My schedule for the Arisia science fiction con in Boston this weekend

This weekend, fans of science fiction, fantasy, anime, gaming, costuming, and filk take over the Westin Boston Waterfront for the 23rd annual Arisia convention. As usual, it's an amazing program, and this con is always fun.

Oh, and I'm on a couple of panels, so, hey, stop by.

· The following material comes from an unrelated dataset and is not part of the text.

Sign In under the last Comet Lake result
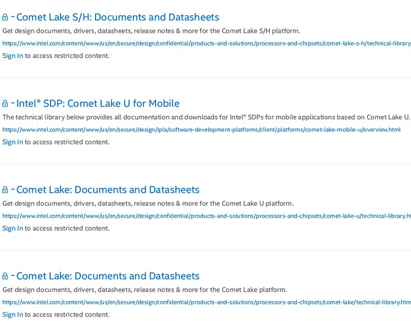Screen dimensions: 411x327 click(x=13, y=315)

Army of Davids: The Role of New Media
Room: Revere
Sat 1:00 PM
With the FCC suggesting taxes and subsidies for legacy media, the new media is
increasingly successful in setting the agenda and breaking news stories. What
does this new media mean for the consumer and the political world? Will online
news media, generated by an increasing number of citizen journalists, be the new standard? Or will something or someone take their place? What about quality control? Are social networks and the hive mind aggregate the best models for investigative journalism?
David J. Friedman, David Larochelle (moderator), John G. McDaid, Maddy Myers, James Zavaglia

The Legacy of Steve Jobs
Sat 7:00 PM
Steve Jobs passed away last October, but his influence will last for years to come. He was most identified with Apple but don't forget NeXT (if you use a MacBook, you can't), and Pixar wouldn't exist without him, either. How did he "think differently" and will Apple continue to do so without his guiding hand? Will he be remembered with rose-colored glasses or as the demanding perfectionist that he was? Is anyone in the tech world ready or able to step into his shoes?
William "Ian" Blanton, John G. McDaid (m), Richard Stallman, James Turner

Kolchak the Night Stalker
Sat 10:00 PM
After two TV movies, a short lived series in the 1970’s and an even shorter resurrection in the 2000’s, *Kolchak the Night Stalker* has shown its staying power with its fan base, influencing such shows as the X-Files along with graphic and regular novels. Panelists and the audience will give their views on this legacy.
Dr.Chris, Catherine Kane, John G. McDaid, Charlie Spickler, James Zavaglia

Marshall McLuhan Centennial
Sun 2:30 PM
The medium of the future is still the message. This year is the centennial of Marshall McLuhan's birth, and his views on media have had a huge influence. Let's look ahead at the future of media and in what ways McLuhan's insights may be overtaken by events or, on the contrary, continue to be relevant.
Lex Berman, David Larochelle (m), John G. McDaid, Ira Nayman, James Zavaglia

Full disclosure: Yes, I'm sometimes still reduced to gibbering awe that I get to sit on panels with people like these.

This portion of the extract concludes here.